### DATASET CONTENT
-------------------------

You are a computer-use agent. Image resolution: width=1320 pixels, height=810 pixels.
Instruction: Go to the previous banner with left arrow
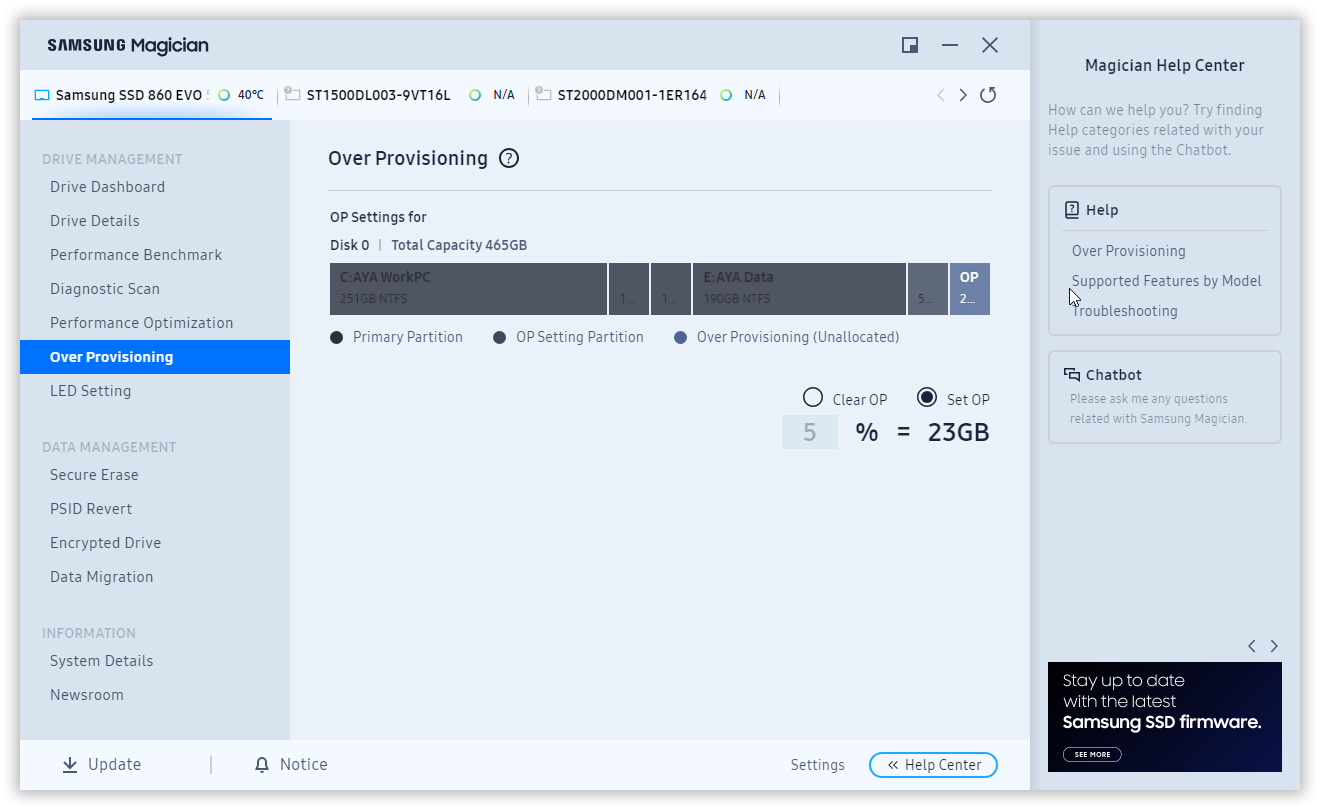click(x=1252, y=646)
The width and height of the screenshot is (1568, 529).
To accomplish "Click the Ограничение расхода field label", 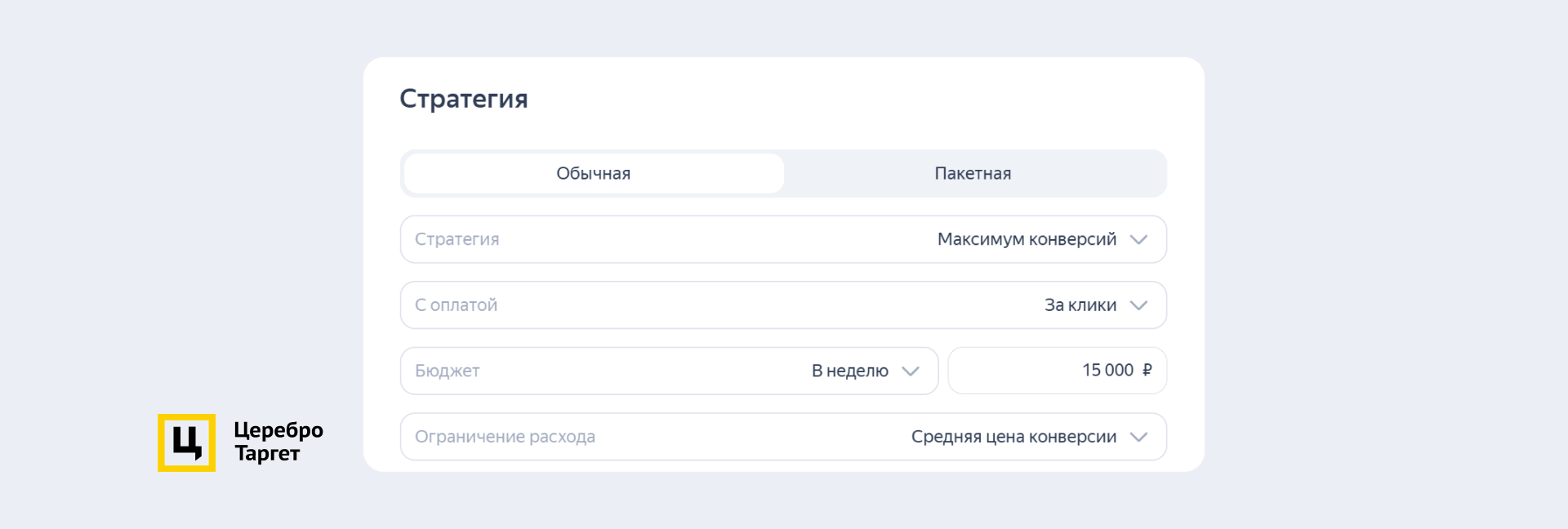I will (505, 437).
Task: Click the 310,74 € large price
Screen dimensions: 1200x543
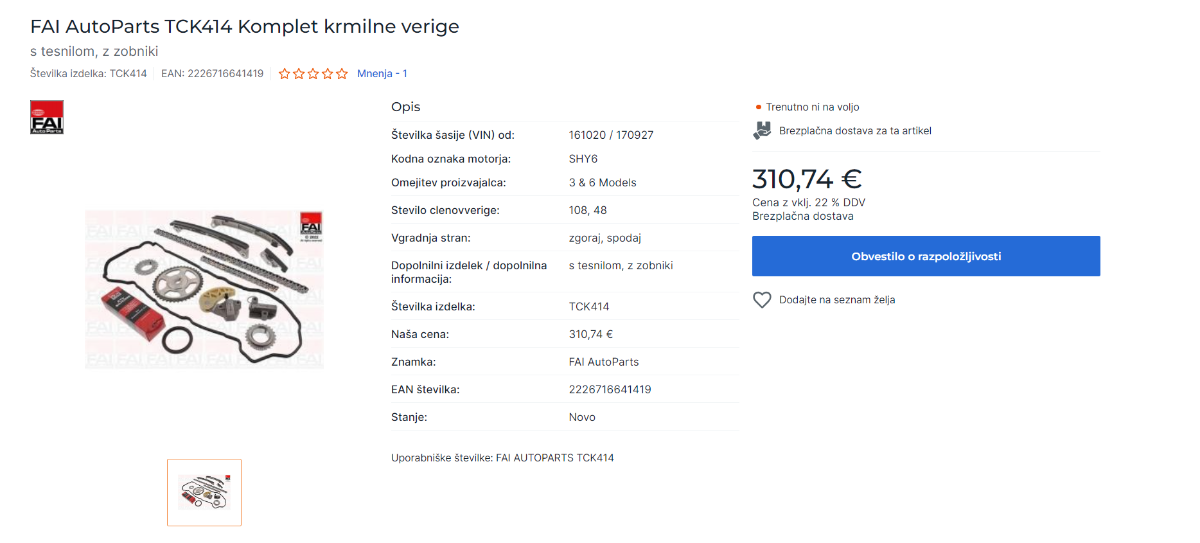Action: point(807,179)
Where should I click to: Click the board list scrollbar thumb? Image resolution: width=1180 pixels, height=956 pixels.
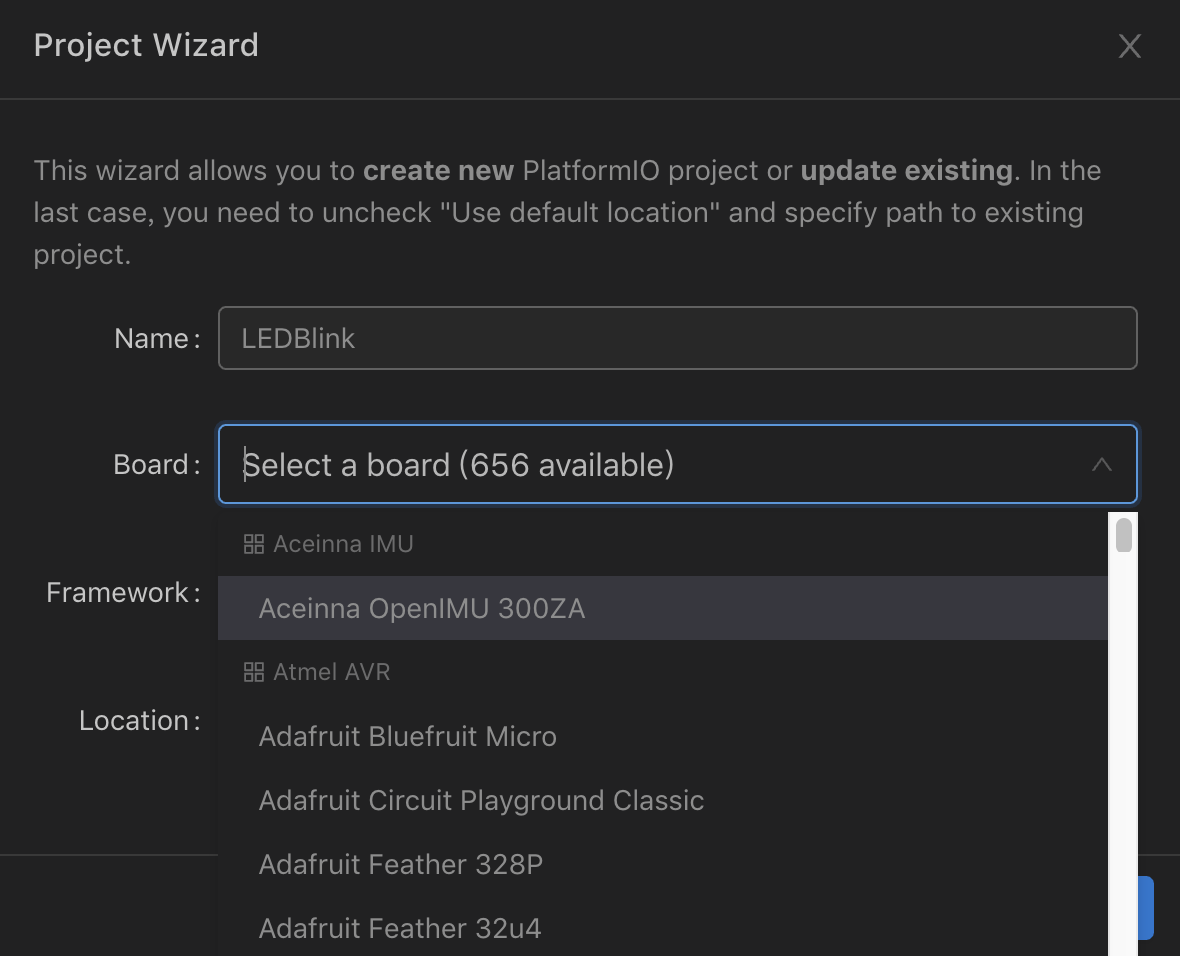[x=1124, y=535]
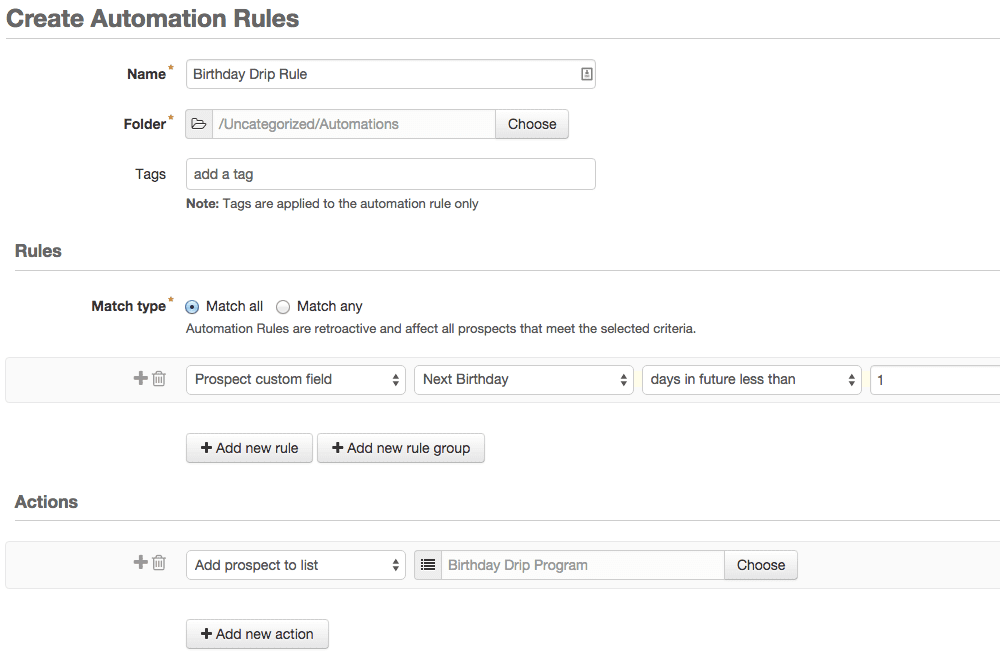Viewport: 1000px width, 656px height.
Task: Click the contact card icon in Name field
Action: (586, 74)
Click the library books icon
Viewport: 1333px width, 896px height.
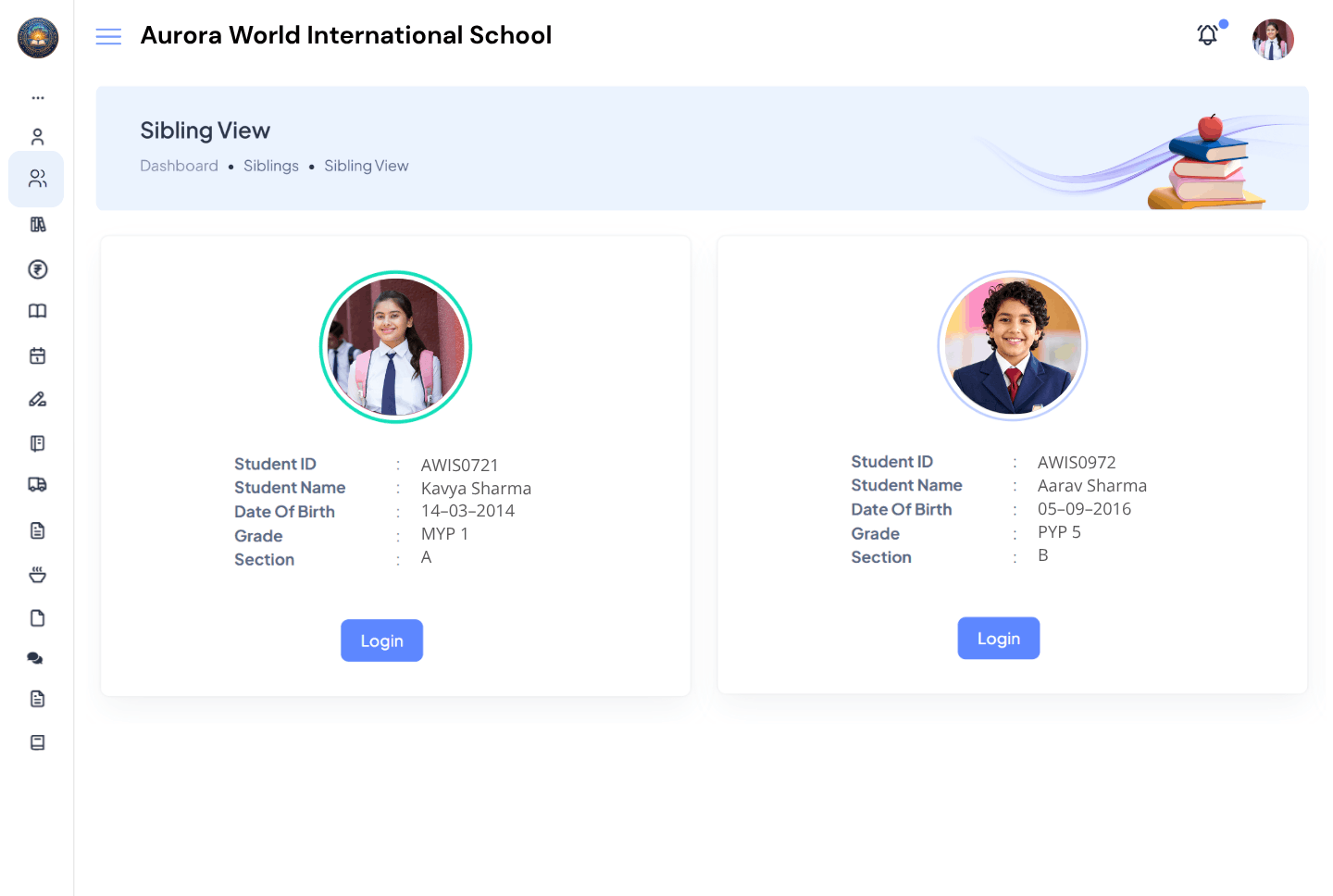pos(36,223)
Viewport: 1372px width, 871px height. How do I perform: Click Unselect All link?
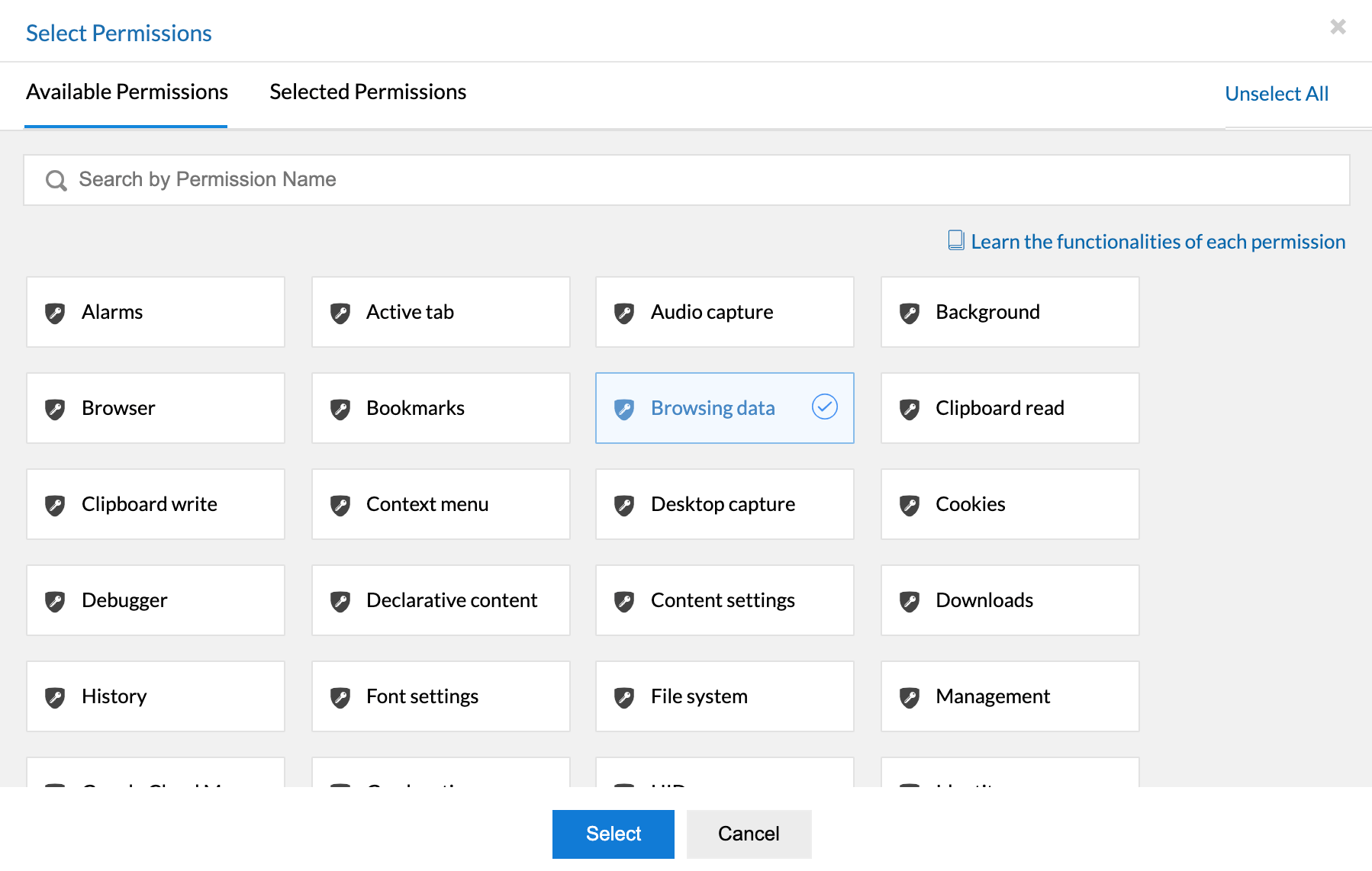(x=1277, y=94)
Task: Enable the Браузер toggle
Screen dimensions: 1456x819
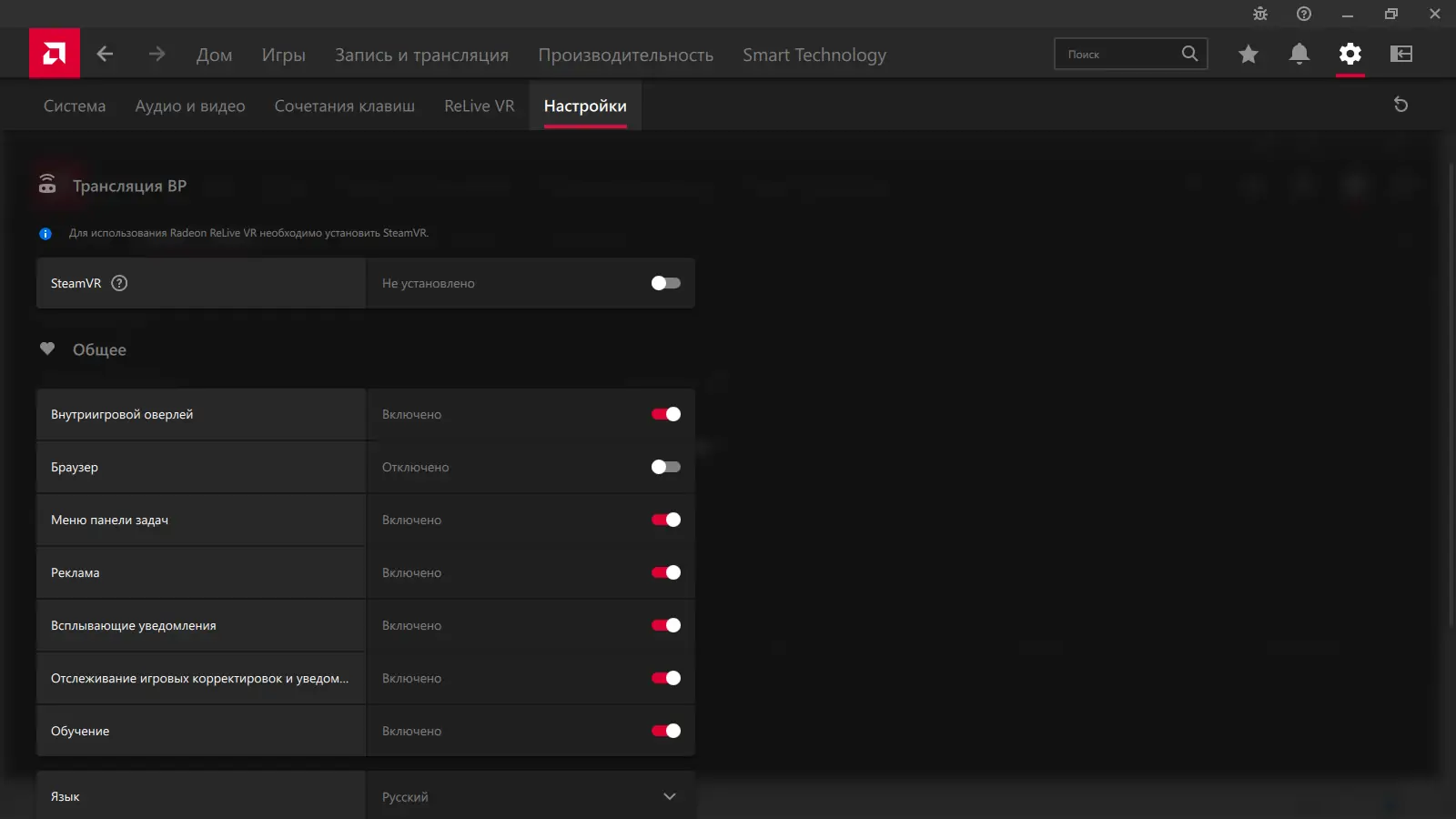Action: [666, 467]
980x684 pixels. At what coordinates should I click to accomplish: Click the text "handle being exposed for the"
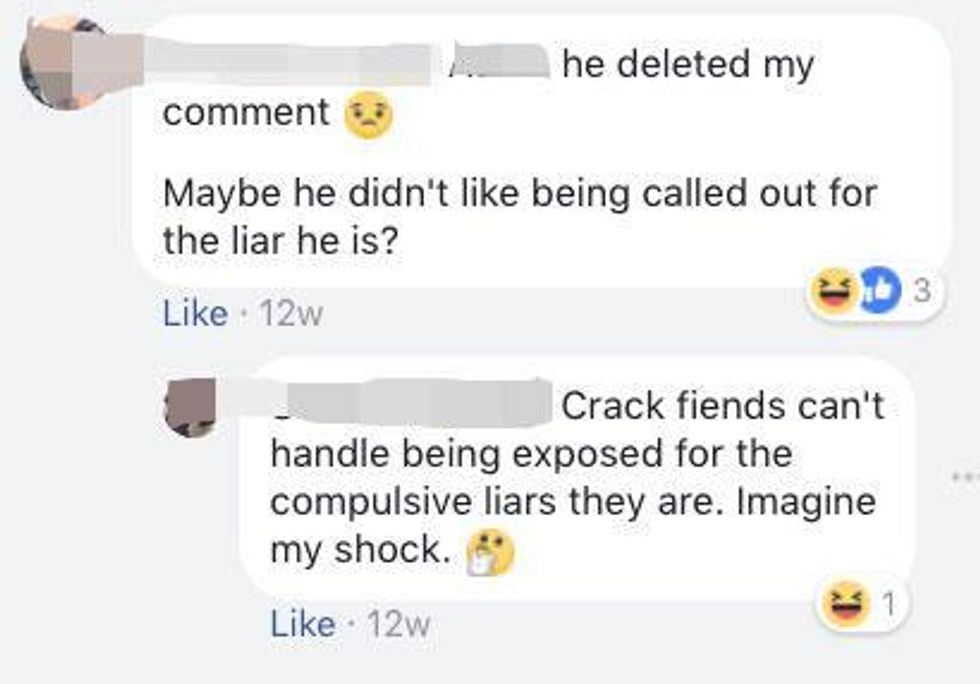(531, 454)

-------------------------

### INSTRUCTIONS FOR THE TASK
Your reply should hold only the lines from the one that contains "Viewport: 1372px width, 871px" through the last line of the records above, exact and complete, and no pictures.

### EXERCISE OUTPUT
Viewport: 1372px width, 871px height. How do I perform: Click Unselect All link?
(x=1277, y=94)
Task: Enable the Браузер toggle
Screen dimensions: 1456x819
Action: [666, 467]
980x684 pixels. At what coordinates should I click to accomplish: Click the text "handle being exposed for the"
(531, 454)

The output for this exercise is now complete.